What I meant was if the owners of the phone that took the photo were illegally trespassing, are photos they took illegally admissible?
In the broadest sense of the law, not admissible.
The judge could rule it admissible if its admission doesn't bring Justice into disrepute. The standard is along the lines of would a reasonable person find this acceptable and not prejudicial nor bring the act of Justice into disrepute.
The defense can petition in order to give reasons why it should be ruled inadmissible.
There is a definite difference in the way the law and courts view a Police action on evidence gained versus a non police civilian.
As I said before, the Police had a warrant to be on the farm and in a described geographic location(per the description on the sworn warrant).
If they could have photoed the incinerator from that said warranted location or see it from that said location, they could simply get on the phone and swear a warrant to physically approach search, photo, test and seize the incinerator were it was located. The law considers that the eye cannot trespass.
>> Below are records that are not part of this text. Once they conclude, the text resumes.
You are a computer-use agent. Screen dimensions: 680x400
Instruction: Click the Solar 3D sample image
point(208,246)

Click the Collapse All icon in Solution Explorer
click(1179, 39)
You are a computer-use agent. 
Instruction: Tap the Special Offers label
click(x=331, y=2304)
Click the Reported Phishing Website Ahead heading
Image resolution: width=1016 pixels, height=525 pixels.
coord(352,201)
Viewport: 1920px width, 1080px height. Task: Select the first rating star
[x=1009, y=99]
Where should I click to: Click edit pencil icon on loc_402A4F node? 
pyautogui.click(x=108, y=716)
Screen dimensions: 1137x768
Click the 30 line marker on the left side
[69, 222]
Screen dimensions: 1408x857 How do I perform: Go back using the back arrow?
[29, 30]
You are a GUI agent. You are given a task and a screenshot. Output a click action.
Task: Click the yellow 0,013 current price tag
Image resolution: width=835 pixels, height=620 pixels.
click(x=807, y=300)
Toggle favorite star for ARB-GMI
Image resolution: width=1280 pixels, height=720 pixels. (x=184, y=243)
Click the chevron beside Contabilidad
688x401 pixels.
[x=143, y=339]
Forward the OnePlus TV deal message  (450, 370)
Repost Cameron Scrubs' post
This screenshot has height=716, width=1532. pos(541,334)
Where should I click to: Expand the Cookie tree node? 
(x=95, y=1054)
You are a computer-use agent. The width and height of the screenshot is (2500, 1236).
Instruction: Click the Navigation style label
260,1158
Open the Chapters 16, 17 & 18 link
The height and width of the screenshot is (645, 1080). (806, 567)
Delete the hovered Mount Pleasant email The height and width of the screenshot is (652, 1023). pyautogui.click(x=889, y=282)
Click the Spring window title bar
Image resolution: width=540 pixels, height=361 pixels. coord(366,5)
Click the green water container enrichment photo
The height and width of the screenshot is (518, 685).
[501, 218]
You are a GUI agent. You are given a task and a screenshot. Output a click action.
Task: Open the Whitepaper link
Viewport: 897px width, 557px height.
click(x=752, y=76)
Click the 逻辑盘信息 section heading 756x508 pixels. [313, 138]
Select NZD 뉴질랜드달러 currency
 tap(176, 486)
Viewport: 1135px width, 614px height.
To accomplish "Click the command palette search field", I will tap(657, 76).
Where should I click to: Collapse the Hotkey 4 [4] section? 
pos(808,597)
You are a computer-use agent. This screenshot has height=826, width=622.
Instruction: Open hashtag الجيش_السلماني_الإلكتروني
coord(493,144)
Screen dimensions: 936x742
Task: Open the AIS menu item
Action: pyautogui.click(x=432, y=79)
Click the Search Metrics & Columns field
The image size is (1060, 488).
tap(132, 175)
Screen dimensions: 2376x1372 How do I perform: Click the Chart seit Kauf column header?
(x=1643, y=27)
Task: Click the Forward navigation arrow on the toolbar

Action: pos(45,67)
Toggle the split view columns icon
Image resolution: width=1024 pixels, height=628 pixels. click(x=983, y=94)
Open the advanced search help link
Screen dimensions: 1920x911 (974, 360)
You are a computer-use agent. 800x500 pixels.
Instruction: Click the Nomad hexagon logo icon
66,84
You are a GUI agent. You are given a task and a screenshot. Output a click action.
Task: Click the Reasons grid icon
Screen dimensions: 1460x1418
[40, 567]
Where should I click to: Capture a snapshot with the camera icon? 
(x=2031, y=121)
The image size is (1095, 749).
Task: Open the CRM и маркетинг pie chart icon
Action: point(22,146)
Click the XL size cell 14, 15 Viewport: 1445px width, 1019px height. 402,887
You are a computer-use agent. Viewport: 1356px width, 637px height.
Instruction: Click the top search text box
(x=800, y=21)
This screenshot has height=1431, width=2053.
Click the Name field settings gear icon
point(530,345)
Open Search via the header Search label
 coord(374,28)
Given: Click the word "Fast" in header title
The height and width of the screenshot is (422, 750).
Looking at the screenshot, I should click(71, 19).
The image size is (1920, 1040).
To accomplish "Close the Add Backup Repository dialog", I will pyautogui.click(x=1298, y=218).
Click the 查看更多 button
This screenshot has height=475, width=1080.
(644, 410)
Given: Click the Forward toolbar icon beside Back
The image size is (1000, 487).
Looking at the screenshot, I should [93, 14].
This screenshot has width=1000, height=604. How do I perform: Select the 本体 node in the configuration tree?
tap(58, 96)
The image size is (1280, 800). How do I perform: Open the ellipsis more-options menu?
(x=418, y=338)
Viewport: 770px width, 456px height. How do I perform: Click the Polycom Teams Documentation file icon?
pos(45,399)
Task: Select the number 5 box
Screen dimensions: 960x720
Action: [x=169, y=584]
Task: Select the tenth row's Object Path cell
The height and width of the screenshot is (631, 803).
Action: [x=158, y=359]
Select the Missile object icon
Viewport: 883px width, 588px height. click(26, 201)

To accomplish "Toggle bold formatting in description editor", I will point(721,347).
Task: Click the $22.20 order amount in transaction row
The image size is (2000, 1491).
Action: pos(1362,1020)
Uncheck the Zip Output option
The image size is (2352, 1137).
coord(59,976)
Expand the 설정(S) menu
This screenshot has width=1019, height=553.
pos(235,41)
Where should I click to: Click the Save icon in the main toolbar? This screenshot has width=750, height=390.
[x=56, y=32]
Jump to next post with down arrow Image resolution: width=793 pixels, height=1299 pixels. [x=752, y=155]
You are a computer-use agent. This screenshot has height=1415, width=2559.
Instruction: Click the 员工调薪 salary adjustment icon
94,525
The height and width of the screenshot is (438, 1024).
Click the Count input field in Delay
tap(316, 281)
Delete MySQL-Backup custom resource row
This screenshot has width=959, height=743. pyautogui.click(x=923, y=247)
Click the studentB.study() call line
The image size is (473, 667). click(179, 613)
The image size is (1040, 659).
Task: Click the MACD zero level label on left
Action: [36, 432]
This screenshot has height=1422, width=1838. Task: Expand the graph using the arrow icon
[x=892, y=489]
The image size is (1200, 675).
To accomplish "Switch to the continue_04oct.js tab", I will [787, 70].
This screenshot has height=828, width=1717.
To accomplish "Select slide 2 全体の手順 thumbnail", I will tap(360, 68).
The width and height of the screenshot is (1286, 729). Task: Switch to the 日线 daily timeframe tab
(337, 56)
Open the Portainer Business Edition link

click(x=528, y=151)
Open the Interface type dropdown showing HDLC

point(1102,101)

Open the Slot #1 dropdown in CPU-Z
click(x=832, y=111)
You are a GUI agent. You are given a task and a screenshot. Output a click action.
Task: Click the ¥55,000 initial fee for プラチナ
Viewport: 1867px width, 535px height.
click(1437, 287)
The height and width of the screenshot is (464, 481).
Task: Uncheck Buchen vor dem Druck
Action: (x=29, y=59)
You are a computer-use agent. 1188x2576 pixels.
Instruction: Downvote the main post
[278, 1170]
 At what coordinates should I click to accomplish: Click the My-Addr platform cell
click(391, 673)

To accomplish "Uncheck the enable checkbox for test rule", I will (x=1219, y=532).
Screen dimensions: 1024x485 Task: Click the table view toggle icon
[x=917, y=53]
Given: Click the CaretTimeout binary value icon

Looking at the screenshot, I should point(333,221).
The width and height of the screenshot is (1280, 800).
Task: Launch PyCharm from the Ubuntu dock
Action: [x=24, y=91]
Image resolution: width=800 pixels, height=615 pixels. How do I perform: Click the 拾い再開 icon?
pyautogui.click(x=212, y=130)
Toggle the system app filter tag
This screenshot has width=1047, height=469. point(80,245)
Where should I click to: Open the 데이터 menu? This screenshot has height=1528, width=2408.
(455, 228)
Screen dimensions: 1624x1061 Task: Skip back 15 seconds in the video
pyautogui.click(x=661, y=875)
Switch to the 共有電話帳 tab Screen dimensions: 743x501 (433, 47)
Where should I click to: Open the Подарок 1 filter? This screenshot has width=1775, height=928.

Now, when the judge is asked to rule on the neighbor(s) photo, he would likely allow it into evidence because the police would have found it anyway in this case. If the incinerator had been out of view in an enclosed barn, the judge probably wouldn't allow admission as there is a possibility the Police would have missed it except for the trespassing neighbor(s) bringing it to the Police's attention.
Likely the neighbor photo is not a overly significant piece of evidence as the police have testimony where the incinerator was and they HAVE the incinerator and have searched the surrounding area. So likely they have way better evidence than the photo.